→ Task details
For the word "computer", tally the lines of the data that contain it and give the tally alone.

→ Given records
=====
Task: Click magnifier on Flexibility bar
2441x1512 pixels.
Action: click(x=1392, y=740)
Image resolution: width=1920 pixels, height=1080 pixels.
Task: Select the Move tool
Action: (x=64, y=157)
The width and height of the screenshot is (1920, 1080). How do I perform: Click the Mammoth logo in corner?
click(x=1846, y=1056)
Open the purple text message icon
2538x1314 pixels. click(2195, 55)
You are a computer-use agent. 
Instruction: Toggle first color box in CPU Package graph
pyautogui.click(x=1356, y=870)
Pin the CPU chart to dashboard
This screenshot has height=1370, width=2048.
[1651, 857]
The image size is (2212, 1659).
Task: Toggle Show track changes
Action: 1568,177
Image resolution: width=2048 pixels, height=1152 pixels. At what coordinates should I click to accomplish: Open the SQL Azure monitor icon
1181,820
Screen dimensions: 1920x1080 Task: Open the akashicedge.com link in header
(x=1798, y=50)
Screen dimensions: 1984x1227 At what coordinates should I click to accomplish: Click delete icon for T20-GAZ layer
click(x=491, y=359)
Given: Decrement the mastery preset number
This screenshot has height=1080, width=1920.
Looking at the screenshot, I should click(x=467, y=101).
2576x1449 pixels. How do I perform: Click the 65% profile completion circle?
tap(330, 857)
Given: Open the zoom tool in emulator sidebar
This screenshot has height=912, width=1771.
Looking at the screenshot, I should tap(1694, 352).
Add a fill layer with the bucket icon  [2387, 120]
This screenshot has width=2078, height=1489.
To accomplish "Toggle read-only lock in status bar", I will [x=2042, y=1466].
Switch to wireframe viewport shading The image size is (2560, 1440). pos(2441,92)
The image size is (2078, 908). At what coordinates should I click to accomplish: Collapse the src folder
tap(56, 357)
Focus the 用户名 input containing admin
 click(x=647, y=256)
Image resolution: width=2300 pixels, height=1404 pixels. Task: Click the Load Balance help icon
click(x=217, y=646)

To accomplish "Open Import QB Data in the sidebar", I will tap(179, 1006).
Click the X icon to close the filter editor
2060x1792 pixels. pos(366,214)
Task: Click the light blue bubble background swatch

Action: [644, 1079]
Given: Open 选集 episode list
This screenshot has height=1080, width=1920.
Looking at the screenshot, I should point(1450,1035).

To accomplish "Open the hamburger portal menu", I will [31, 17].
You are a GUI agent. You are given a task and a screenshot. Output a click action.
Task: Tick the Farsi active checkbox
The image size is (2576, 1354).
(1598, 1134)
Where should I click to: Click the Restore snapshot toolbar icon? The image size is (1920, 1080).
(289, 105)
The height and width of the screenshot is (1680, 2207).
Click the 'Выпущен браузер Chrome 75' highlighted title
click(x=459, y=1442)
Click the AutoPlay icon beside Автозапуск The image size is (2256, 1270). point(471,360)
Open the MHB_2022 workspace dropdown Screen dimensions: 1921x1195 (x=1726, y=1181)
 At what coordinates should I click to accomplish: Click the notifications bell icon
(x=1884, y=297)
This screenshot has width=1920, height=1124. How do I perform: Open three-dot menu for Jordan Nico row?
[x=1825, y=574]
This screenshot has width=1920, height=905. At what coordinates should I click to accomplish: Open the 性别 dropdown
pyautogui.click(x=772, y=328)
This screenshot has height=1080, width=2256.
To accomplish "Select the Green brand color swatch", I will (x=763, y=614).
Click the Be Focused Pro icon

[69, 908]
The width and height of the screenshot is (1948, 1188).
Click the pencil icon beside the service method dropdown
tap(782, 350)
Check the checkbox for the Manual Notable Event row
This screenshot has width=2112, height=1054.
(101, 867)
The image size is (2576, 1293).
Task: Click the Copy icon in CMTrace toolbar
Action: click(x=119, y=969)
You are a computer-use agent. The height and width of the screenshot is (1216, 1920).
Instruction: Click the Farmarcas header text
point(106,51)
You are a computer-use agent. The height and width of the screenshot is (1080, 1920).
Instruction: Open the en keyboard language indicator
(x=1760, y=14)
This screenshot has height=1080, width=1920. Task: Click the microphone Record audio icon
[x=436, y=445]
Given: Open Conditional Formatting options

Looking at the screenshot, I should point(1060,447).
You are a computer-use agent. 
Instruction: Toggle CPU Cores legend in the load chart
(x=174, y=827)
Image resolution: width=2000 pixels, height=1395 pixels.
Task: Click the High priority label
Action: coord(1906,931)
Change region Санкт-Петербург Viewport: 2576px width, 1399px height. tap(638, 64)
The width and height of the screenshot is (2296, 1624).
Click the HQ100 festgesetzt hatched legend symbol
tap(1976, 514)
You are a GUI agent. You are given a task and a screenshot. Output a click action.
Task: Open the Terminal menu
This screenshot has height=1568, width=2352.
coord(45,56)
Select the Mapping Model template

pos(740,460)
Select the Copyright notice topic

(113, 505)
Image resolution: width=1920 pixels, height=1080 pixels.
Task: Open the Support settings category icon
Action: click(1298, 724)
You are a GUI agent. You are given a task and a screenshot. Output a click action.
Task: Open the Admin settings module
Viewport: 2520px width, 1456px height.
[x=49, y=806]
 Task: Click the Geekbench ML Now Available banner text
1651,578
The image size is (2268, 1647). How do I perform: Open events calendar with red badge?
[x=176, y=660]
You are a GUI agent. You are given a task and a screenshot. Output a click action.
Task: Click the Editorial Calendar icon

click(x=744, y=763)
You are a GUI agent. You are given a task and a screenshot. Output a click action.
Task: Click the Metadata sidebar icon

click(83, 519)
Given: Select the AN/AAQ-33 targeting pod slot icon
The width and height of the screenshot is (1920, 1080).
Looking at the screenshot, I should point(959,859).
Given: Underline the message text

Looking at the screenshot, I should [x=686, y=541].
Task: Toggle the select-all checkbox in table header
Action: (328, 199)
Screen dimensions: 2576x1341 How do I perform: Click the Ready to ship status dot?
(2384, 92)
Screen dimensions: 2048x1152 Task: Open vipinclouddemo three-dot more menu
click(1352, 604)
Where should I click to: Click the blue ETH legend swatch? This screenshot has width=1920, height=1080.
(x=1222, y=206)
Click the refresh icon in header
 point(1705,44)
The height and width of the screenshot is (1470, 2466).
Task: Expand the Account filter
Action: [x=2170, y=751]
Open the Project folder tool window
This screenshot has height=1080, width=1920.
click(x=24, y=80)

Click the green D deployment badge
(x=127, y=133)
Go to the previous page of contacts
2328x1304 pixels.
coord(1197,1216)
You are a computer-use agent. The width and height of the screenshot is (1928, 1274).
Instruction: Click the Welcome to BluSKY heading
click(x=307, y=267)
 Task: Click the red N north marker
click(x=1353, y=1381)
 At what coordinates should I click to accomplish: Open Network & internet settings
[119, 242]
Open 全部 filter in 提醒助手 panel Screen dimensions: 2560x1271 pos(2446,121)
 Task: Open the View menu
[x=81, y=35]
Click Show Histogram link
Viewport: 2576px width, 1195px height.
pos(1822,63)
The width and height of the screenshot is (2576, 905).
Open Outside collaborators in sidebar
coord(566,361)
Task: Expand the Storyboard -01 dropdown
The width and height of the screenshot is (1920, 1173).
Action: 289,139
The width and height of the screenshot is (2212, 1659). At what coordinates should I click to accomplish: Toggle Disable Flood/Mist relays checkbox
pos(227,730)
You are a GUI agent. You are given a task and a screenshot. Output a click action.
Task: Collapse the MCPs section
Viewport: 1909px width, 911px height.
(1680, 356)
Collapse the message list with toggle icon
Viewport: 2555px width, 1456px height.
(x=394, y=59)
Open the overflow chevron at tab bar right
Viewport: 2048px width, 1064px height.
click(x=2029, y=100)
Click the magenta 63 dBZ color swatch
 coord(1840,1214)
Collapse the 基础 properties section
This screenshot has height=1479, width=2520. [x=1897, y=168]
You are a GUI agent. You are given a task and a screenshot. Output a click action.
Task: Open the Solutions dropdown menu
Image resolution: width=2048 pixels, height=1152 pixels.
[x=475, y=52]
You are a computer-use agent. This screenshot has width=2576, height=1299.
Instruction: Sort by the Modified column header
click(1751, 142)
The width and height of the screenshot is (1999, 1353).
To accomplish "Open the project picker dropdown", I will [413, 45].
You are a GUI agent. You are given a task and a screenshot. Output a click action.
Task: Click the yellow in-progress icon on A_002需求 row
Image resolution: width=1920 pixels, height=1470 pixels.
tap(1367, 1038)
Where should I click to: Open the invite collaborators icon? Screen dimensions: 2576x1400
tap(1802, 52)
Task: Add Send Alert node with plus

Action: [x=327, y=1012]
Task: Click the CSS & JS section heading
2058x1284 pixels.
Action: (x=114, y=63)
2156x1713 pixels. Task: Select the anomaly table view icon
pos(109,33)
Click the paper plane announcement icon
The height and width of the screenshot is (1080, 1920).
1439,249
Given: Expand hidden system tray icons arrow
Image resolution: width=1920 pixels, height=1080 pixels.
=====
→ Response below
6